Bien entendu, le débroussaillement doit être judicieux, c'est-à-dire maintenir des endroits très fournis, denses en frondaisons et en taillis, de manière à préserver nidifications, gîtes et refuges naturels pour les animaux sauvages.
Actuellement le débroussaillement coûte cher. Par la pratique du compostage des broussailles, on peut envisager de mettre les forêts du bassin méditerranéen à l'abri du feu, non seulement sans bourse délier, mais encore en bénéficiant d une excellente fumure organique.
L'emploi du compost de broussailles permet aussi, dans le cadre du reboisement une reprise et une croissance accélérée des plantations d arbres forestiers.

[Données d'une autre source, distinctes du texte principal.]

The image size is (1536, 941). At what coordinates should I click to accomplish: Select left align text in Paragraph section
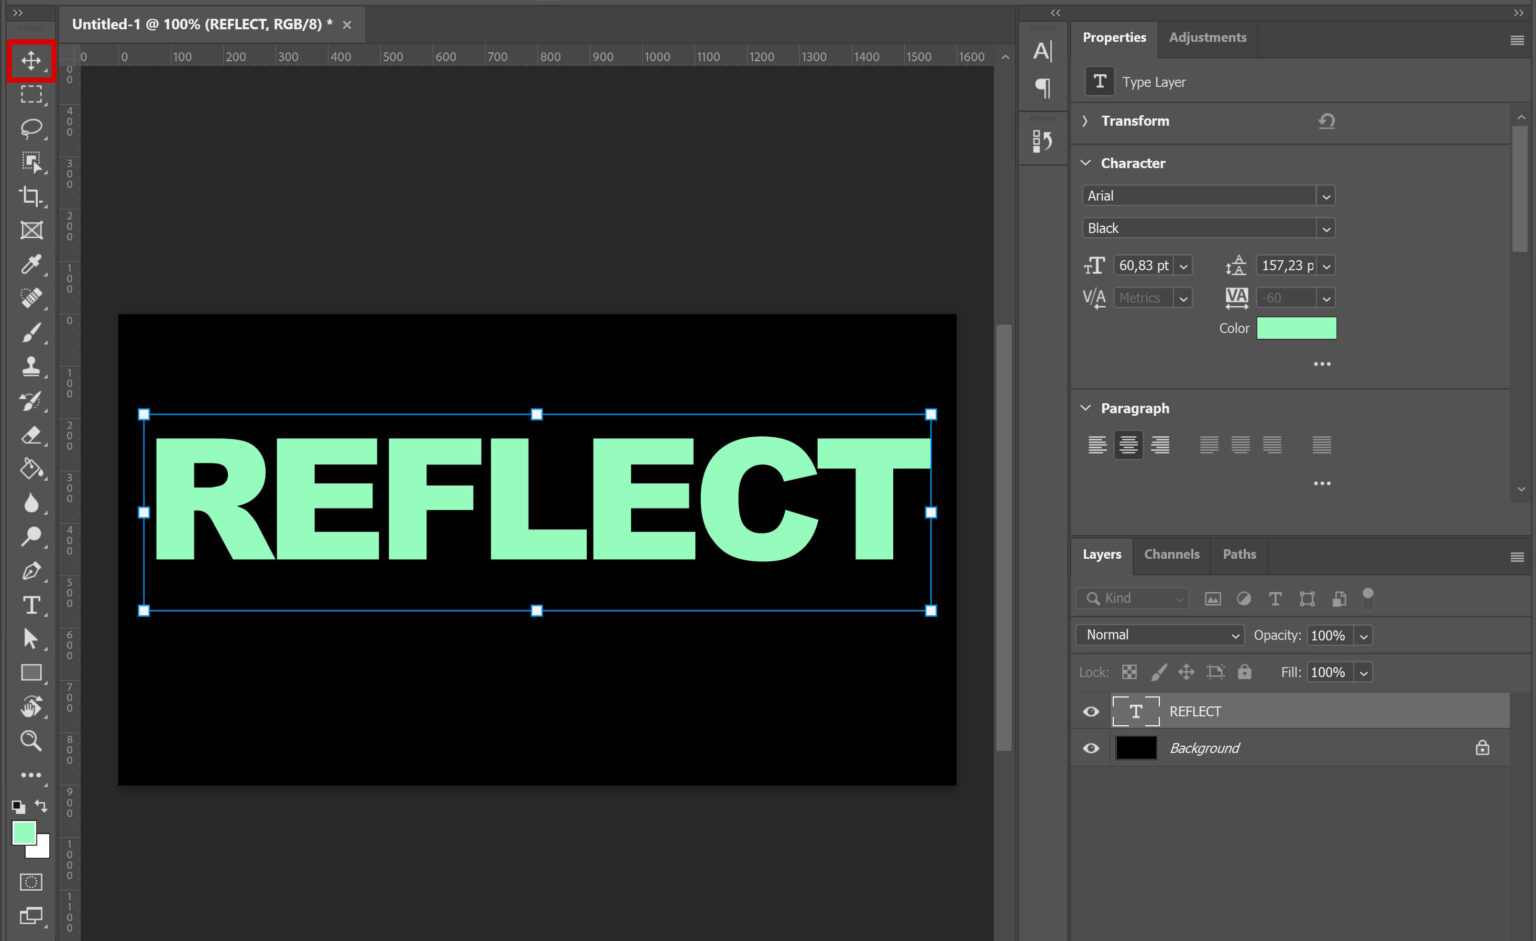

Un matériel semblable à celui conçu pour le broyage et le compostage des résidus urbains peut être utilisé.
Récolte des broussailles
L'essentiel est la variété, qui assure l'équilibre au sein du compost. Une restriction : le diamètre des plus grosses branches ne devra pas dépasser 8 mm dans le cas d'un compostage manuel. Ainsi le prélèvement chlorophyllien ne sera pas destructeur pour le végétal mais limité aux rameaux le plus facilement décomposables. Il s'agit de rendre moins broussailleux l'écran vert, non de le détruire. La protection du milieu est ainsi assurée.
Les broussailles sont entreposées sur une aire de compostage qui doit être aussi vaste que possible, une excellente situation étant la lisière d'une forêt
Imprégnation de la matière végétale
Si l'on dispose de très peu d'eau, il faut mettre à profit la pluie pour l'indispensable opération d'imprégnation de la matière végétale.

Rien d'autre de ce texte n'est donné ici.